> [WHAT IS EXPECTED]: Set down exactly the lines in the records below that run from the line with "The height and width of the screenshot is (840, 1429)." to the line with "Task: Open the Alışveriş Sepeti cart icon", inclusive, and nothing more.

■ ■ ■ ■ ■

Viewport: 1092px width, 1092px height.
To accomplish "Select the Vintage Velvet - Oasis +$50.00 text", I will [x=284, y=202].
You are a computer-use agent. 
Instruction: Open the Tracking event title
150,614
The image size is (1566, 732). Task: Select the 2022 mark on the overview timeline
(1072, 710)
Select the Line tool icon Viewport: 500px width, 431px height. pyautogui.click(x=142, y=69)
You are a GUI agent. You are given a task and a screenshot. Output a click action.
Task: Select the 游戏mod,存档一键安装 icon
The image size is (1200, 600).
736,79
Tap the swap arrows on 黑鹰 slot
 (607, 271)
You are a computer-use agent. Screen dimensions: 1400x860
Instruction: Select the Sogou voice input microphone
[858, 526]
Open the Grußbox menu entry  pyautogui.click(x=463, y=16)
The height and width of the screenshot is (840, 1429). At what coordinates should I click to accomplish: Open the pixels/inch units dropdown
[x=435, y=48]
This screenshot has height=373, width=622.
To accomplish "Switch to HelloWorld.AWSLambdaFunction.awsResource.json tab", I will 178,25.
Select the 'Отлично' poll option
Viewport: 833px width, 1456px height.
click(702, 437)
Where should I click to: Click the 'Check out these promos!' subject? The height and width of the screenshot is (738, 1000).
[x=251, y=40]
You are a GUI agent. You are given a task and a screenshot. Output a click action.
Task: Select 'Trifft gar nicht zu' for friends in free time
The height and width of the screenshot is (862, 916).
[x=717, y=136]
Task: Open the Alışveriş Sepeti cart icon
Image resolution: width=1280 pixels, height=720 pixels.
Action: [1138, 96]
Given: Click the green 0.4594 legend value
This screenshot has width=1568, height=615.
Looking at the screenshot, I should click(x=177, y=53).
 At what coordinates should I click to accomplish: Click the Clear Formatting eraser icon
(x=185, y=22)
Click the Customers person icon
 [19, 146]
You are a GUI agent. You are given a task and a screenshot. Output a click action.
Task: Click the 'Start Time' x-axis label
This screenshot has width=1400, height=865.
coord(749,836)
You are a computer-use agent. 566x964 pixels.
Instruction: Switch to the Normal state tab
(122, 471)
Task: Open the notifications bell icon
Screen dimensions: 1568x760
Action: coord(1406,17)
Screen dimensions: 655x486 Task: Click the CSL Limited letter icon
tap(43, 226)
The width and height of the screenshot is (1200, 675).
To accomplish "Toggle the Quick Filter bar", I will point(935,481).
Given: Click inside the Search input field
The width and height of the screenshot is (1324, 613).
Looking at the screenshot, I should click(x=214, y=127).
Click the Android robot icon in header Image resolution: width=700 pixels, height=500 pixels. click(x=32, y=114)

■ ■ ■ ■ ■

> [EXERCISE OUTPUT]:
The height and width of the screenshot is (840, 1429). At what coordinates should I click to accomplish: Open the pixels/inch units dropdown
[x=435, y=48]
This screenshot has height=373, width=622.
To accomplish "Switch to HelloWorld.AWSLambdaFunction.awsResource.json tab", I will 178,25.
Select the 'Отлично' poll option
Viewport: 833px width, 1456px height.
click(702, 437)
Where should I click to: Click the 'Check out these promos!' subject? The height and width of the screenshot is (738, 1000).
[x=251, y=40]
You are a GUI agent. You are given a task and a screenshot. Output a click action.
Task: Select 'Trifft gar nicht zu' for friends in free time
The height and width of the screenshot is (862, 916).
[x=717, y=136]
Task: Open the Alışveriş Sepeti cart icon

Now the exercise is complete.